Первые пришельцы из Старого Света - англичане в Новой Англии, голландцы на Манхэттене, шведы на Делаваре, французские гугеноты в Виргинии, Луизиане и на берегах Миссисипи - принесли с собой те художественные навыки и традиции, какие были на их родине. Им, собственно говоря, некогда было заниматься искусством - вся их жизнь была посвящена тяжелой и трудной борьбе за существование на новой земле. Кроме того, суровые пуритане и протестанты всяких других толков, оказывавшие наиболее глубокое влияние на идейную жизнь европейских колоний в Новом Свете, привезли с собой глубокое отвращение к искусству вообще, как порождению дьявола, и только тщеславие наиболее преуспевающих торговцев мехами или лесом на Севере или богатых плантаторов Юга заставляло их увековечивать свои черты в плохоньких дилетантских портретах. Так же как в бревенчатых домах, строившихся в американских колониях в XVII или XVIII веках, сохранились упрощенные формы европейской архитектуры XVII века (английской, голландской или французской, смотря по национальной принадлежности переселенцев), так и в этих первых американских портретах больше всего удивляет сила инерции. Местные любители или заезжие профессиональные живописцы невысокого разбора, не мудрствуя лукаво, писали чопорно-торжественные, обремененные заботливо выписанными деталями, застывшие в неестественных позах плоские фигуры, обычно - по колени или в рост, где безраздельно господствовали провинциальные схемы парадного портрета эпохи барокко, а иногда даже и позднего XVI века. Выразительность в этих портретах достигалась обычно примитивным преувеличением характерных черт, а чаще вообще отсутствовала, как об этом можно судить по групповым и одиночным портретам даже такого сравнительно умелого живописца, как переселившийся в Америку шотландец Джон Смайберт (1688-1751), работавший во второй четверти XVIII века.

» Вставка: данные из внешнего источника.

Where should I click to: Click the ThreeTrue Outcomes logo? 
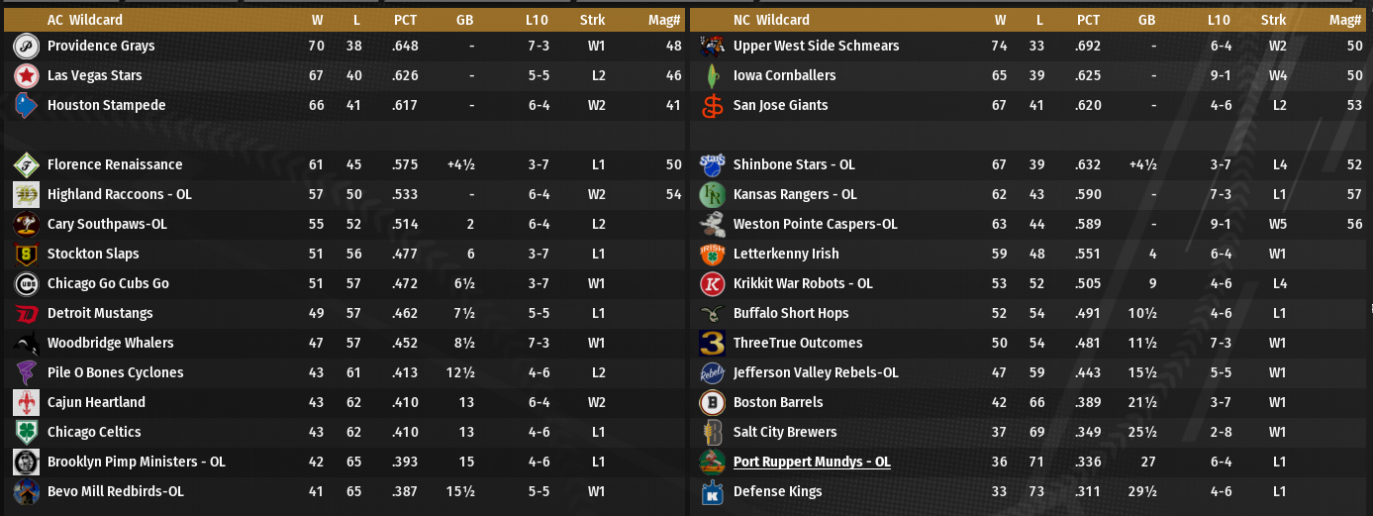click(712, 343)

Но в этом искусстве раннего "колониального" периода Америки наряду с неумелостью и провинциализмом были и некоторые существенные особенности, легшие в основу будущего сложения национального американского искусства. В них сквозь все заученные жесты и важное выражение лиц проступает простосердечная честность наблюдения, поиски трезвого и точного соответствия натуре, суховатая ясность узорной орнаментации в костюмах и деталях интерьера.

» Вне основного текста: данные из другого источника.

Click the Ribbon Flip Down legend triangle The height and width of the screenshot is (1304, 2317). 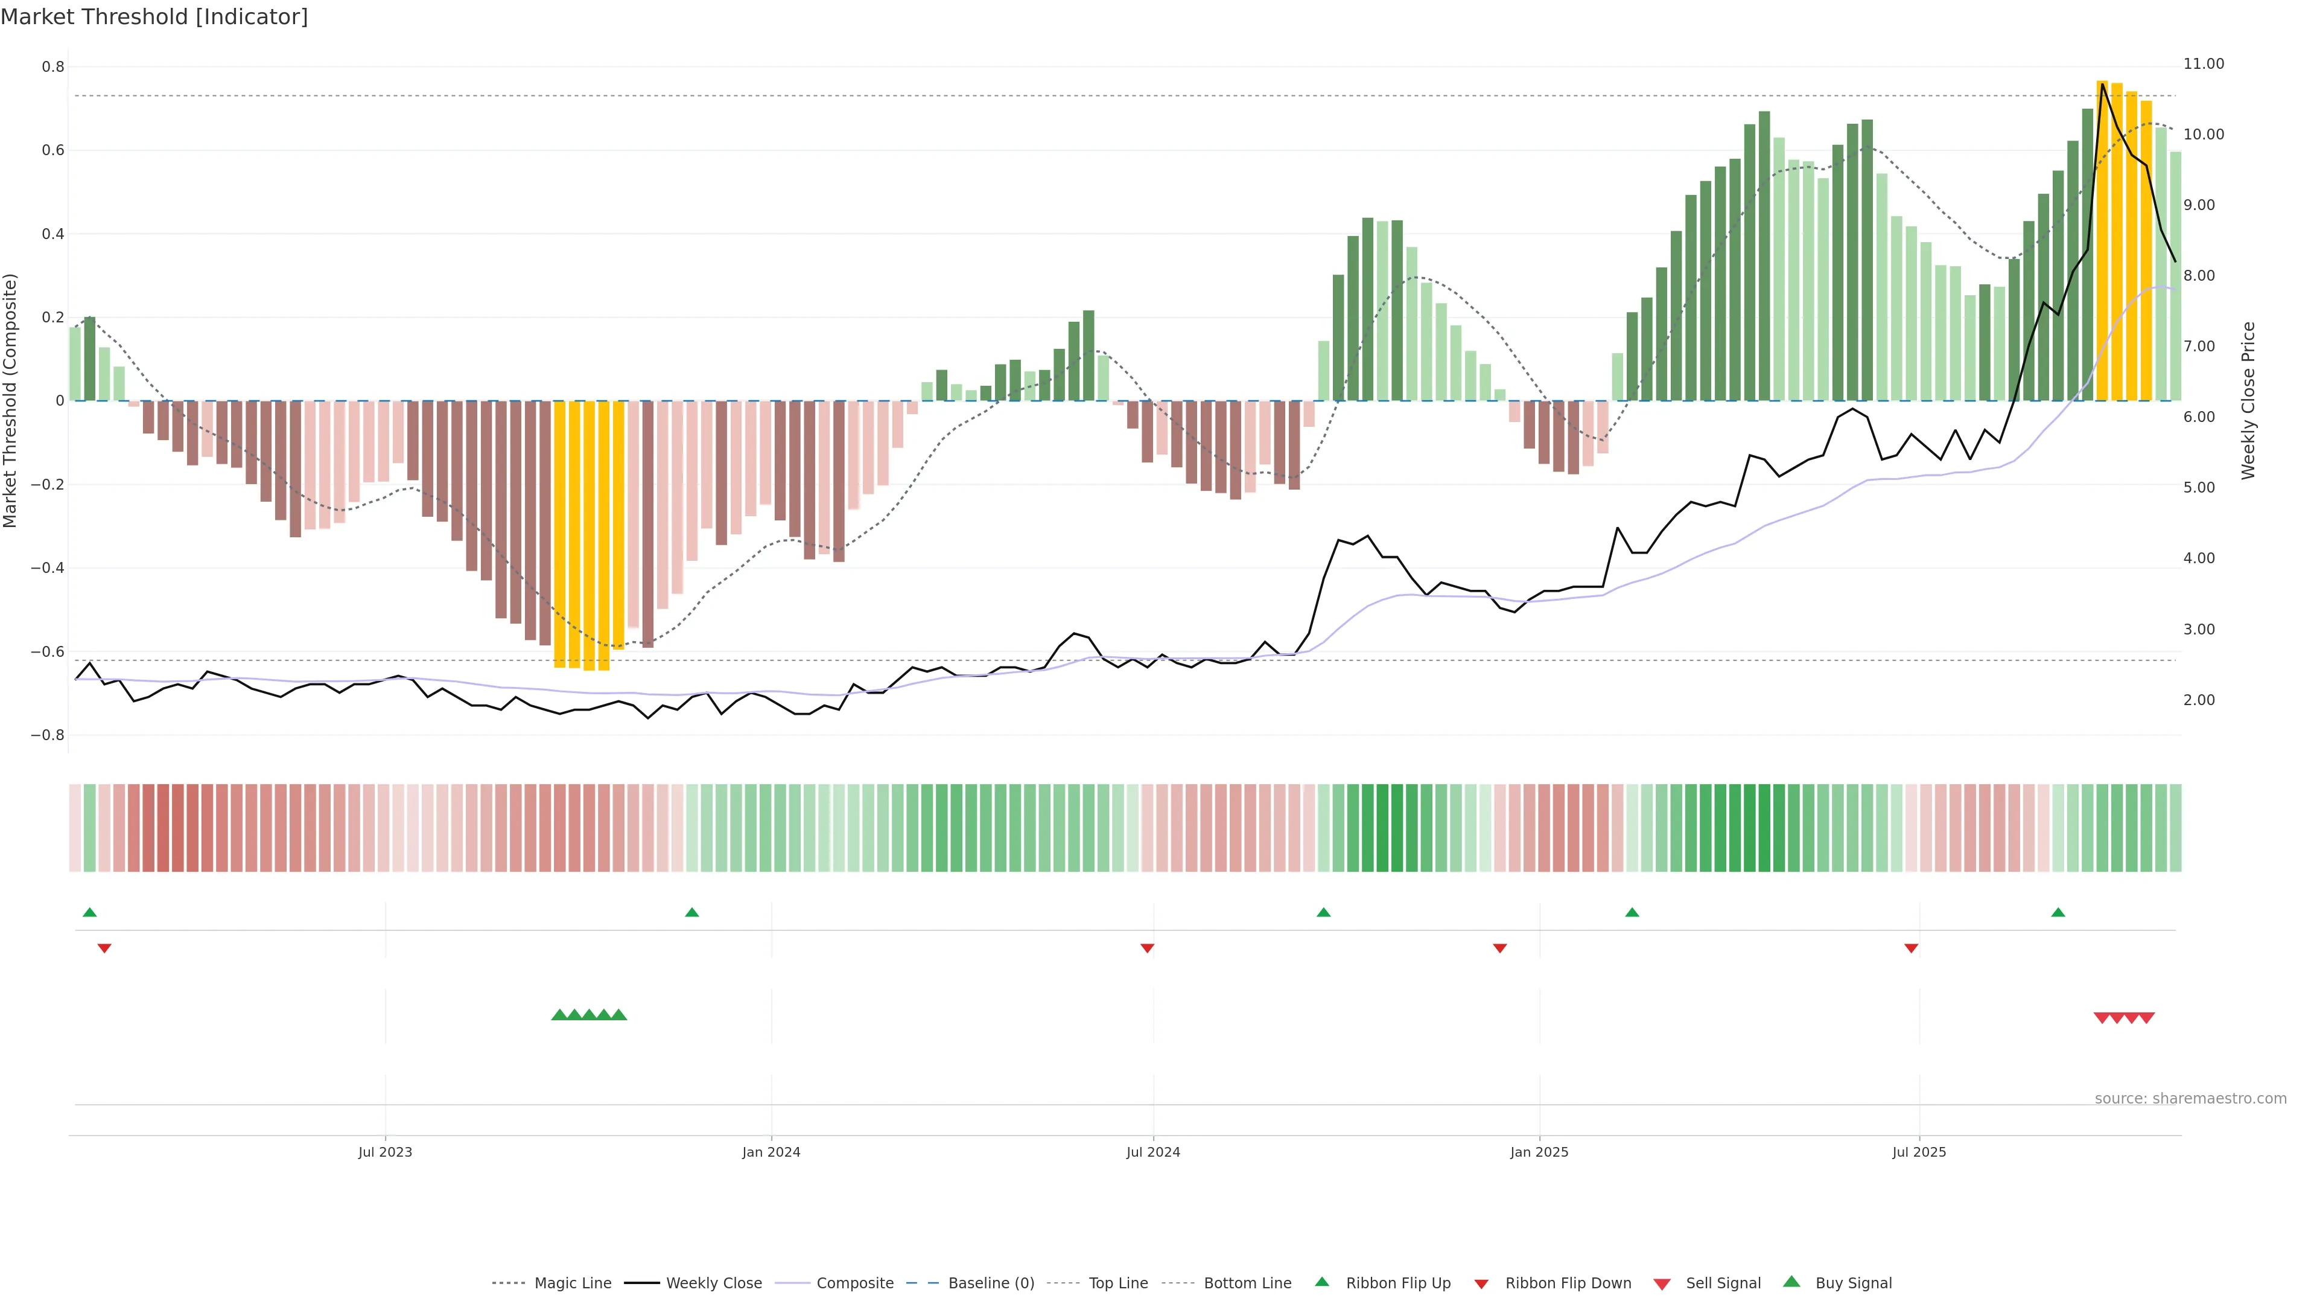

Все эти черты получили свой настоящий художественный смысл к концу "колониального" периода, в середине XVIII века, когда стала неуклонно повышаться общая культурность обитателей английских и французских владений в Америке, когда на смену элементарной, нередко в достаточной мере дикой жизни посреди глухих лесов Мэна и Вермонта или болот Виргинии и Каролины пришла гораздо более цивилизованная жизнь в растущих городах вроде Филадельфии, Бостона или Нью-Йорка, уже давно сменившего основанный голландскими купцами Новый Амстердам. Именно в это время начали строиться первые значительные каменные здания, подобные Старой ратуше в Филадельфии (1741), позднее ставшей Дворцом Независимости. Скромные, упрощенные формы голландского барокко получили в этом каменном зодчестве более строгое, спокойное, солидное преломление, и такая же добротность, уверенная и ясная простота разлилась и в портретной живописи этого времени, свидетельствуя о созревании самобытной национальной художественной культуры. В портретах Джозефа Блэкбёрна (родился около 1700, умер после 1765 г.) или Роберта Фика (1724-1769) и еще яснее и сильнее в ранних портретах Джона Синглтона Копли (1737-1815) и Бенджамина Уэста (1738-1820) складывается - впервые в искусстве США - настоящее профессиональное мастерство и в полной мере определившийся "местный колорит".

На смену застывшим, трафаретным фигурам и дилетантской беспомощности портретов предшествующего времени приходят живые характеры, естественность поз и жестов, неповторимое своеобразие чисто американских типов, прочно вошедших затем во все дальнейшее развитие американской живописи. В этих портретах встает облик спокойных горожан и зажиточных фермеров, убежденных в своей правоте и прочном месте в жизни, полных сознания своего достоинства. Суховатая, но не лишенная изящества законченность исполнения (у Дж. С. Копли доведенная до эмалевой сплавленности фактуры), обилие точных бытовых деталей, яркость локального цвета соединяются в этом портретном искусстве с привлекательностью простодушной искренности и реалистической правдивостью ясно выраженной социальной характеристики.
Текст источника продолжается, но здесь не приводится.